=== STATED TASK ===
Please answer from the excerpt on Greece's debt talks: how much must Greece repay to the International Monetary Fund on Friday?

=== SELECTED EXTRACT ===
____

The leaders discussed how Greece could meet its obligations in June
but also make a series of large payments during the summer, said a
person with knowledge of the discussions. An extension of the current
aid program is one option. The creditors did not comment publicly on
the meeting.

Ms. Merkel and the other leaders will avoid presenting anything to
Greece that looks like an ultimatum, the person said. But they are
likely to formulate what will amount to a last, best offer, with
limited scope for negotiation. They may also present Greece with a
deadline to provide an answer, though it was not certain when the
deadline would be, the person said.

Unless they strike an agreement soon, Greece may not be able to make a
series of coming debt payments. On Friday, Greece must make a €300
million loan repayment to the International Monetary Fund, and it owes
€1.2 billion later this month.

Should a deal be signed this week and the cash made available, Greece
should be able to survive financially through the summer, according to
people involved in the discussions, who were not authorized to speak
publicly. But Mr. Tsipras would still face an even steeper political
challenge at home when its current €240 billion bailout deal expires
at the end of this month.

____

=== DATASET EXTRACT ===
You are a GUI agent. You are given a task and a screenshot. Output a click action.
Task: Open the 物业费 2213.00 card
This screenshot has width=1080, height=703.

____

=== COMPLETE ANSWER ===
€300 million.